| Work order |
In the data that follows, give the number of lines containing the word "Given". Offer no additional comment.

| Saved entries |
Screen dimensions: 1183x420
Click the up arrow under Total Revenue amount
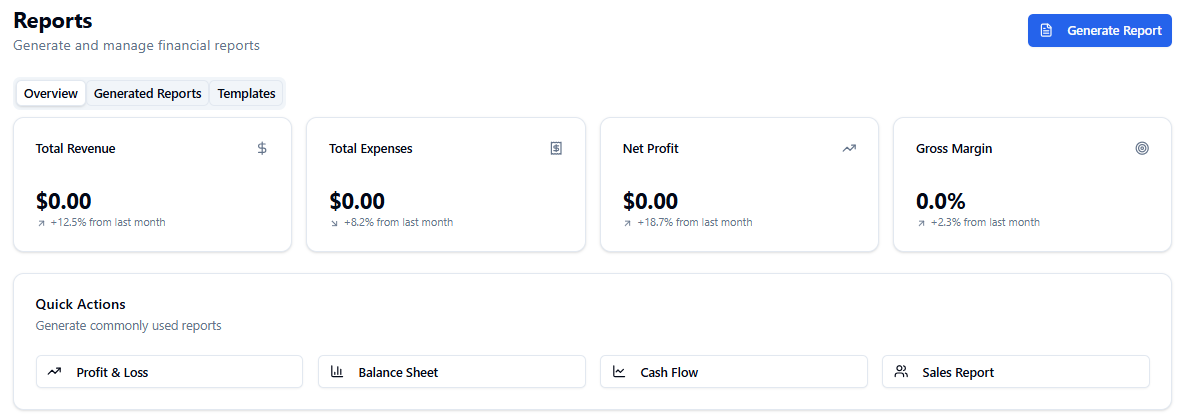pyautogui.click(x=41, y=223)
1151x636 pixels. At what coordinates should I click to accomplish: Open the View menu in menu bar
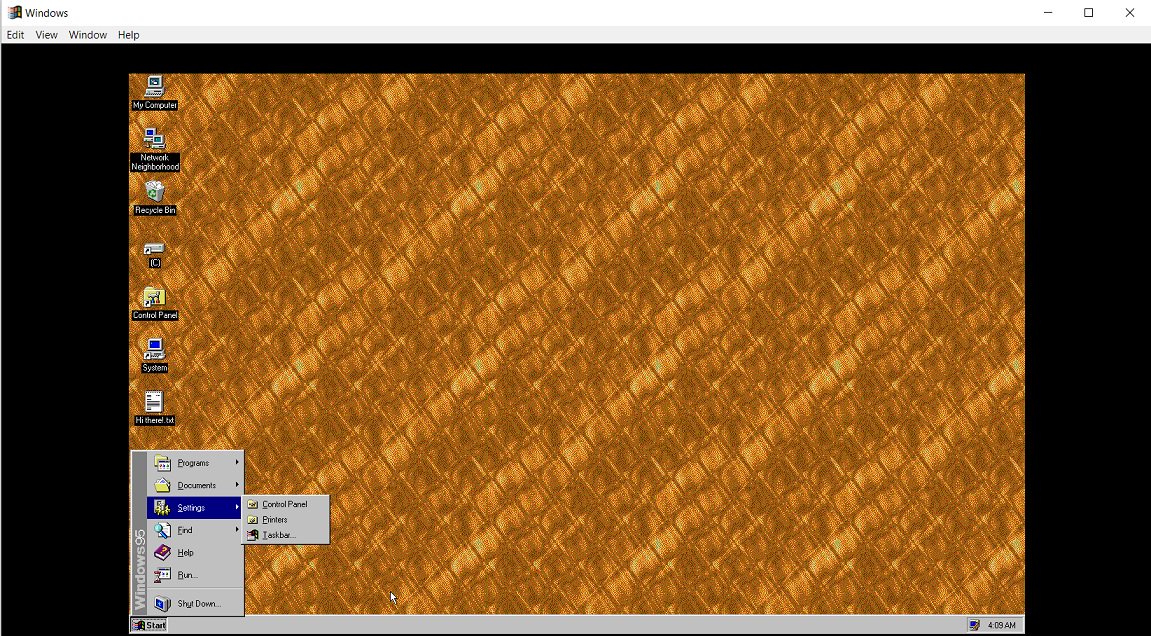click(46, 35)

==

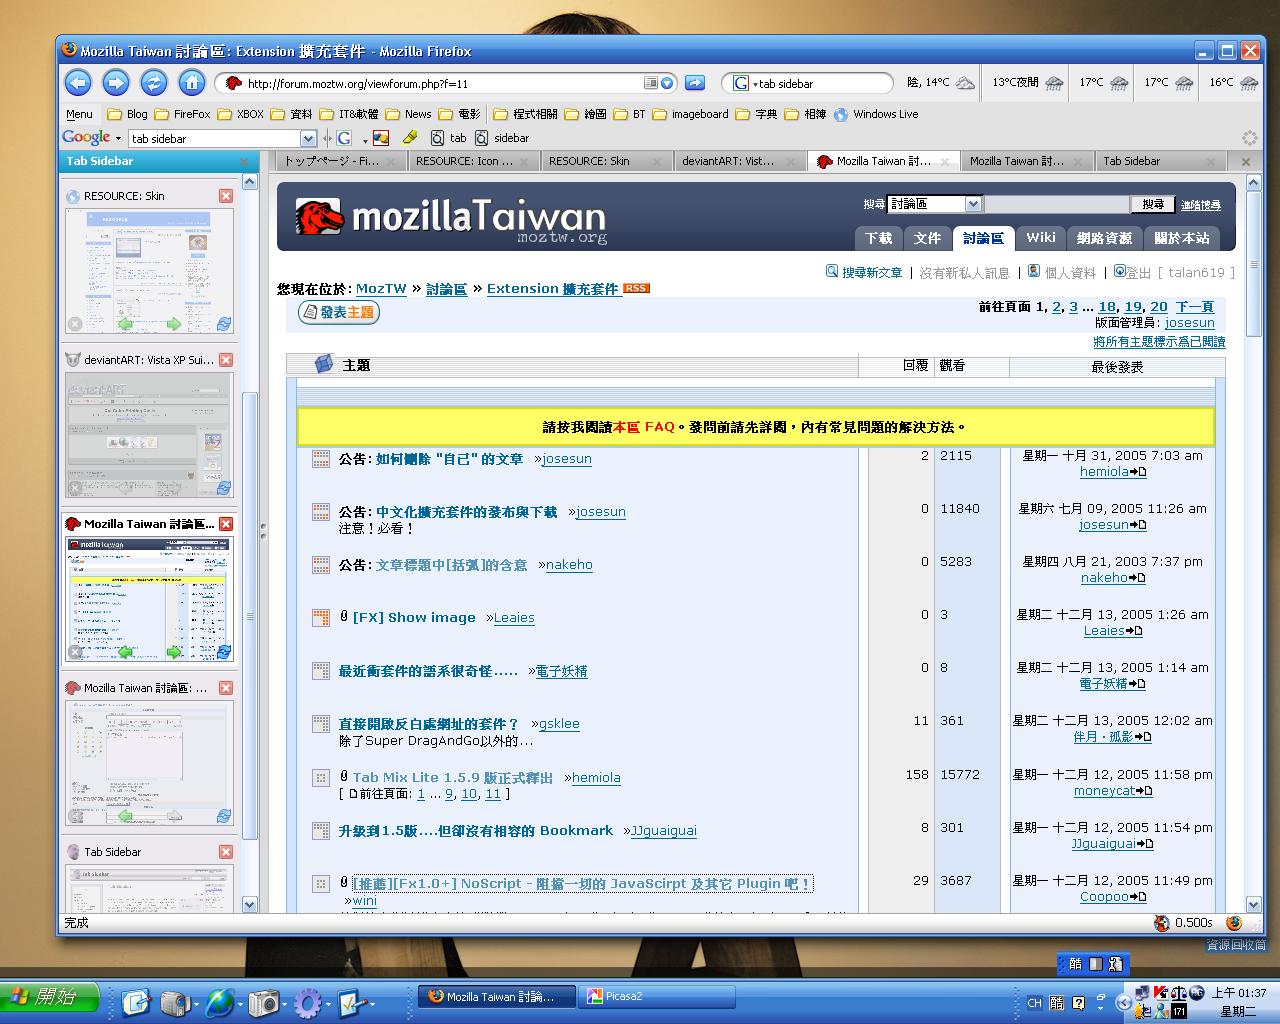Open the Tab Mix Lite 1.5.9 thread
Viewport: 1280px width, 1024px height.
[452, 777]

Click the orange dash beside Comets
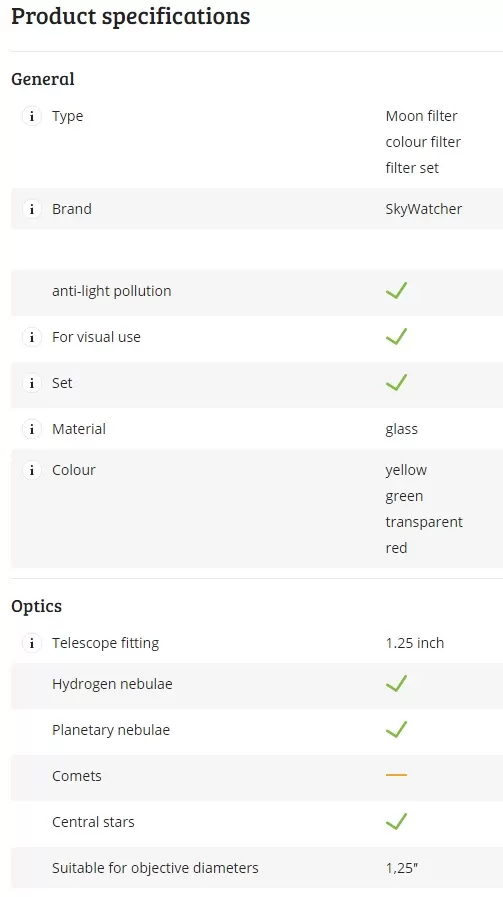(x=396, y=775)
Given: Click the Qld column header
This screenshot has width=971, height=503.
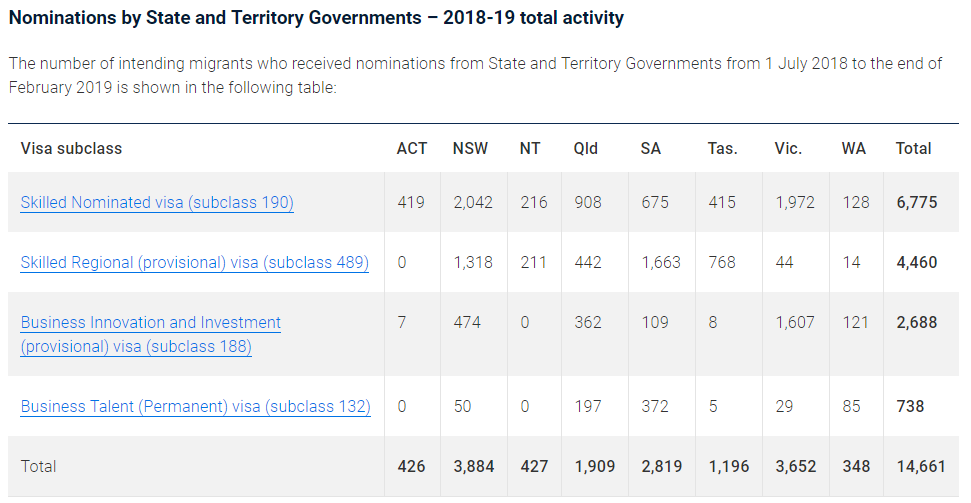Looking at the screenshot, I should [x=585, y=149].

* * *

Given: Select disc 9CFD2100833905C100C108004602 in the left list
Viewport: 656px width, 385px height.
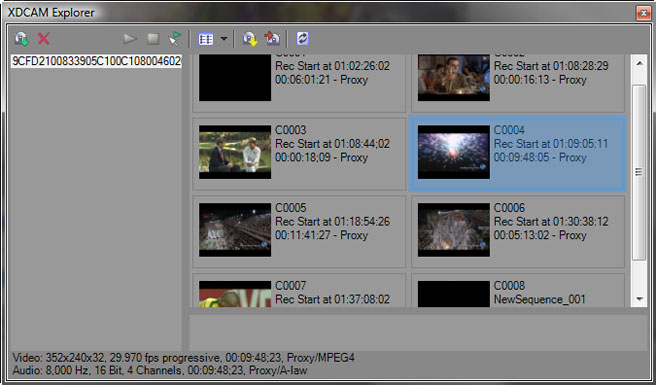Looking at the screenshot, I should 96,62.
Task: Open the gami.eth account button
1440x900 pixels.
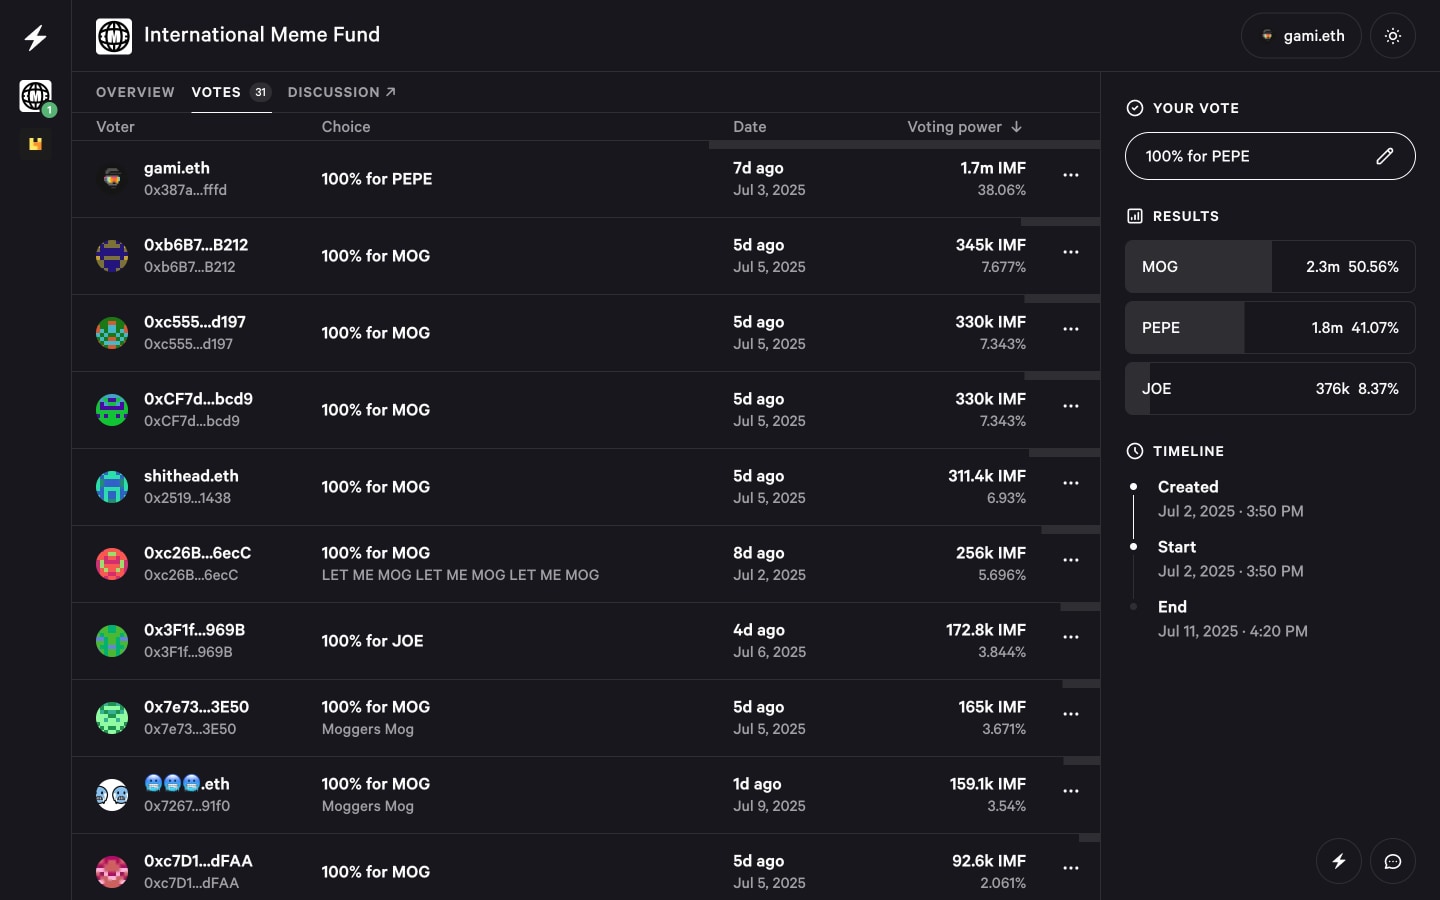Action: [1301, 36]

| Exercise result |
2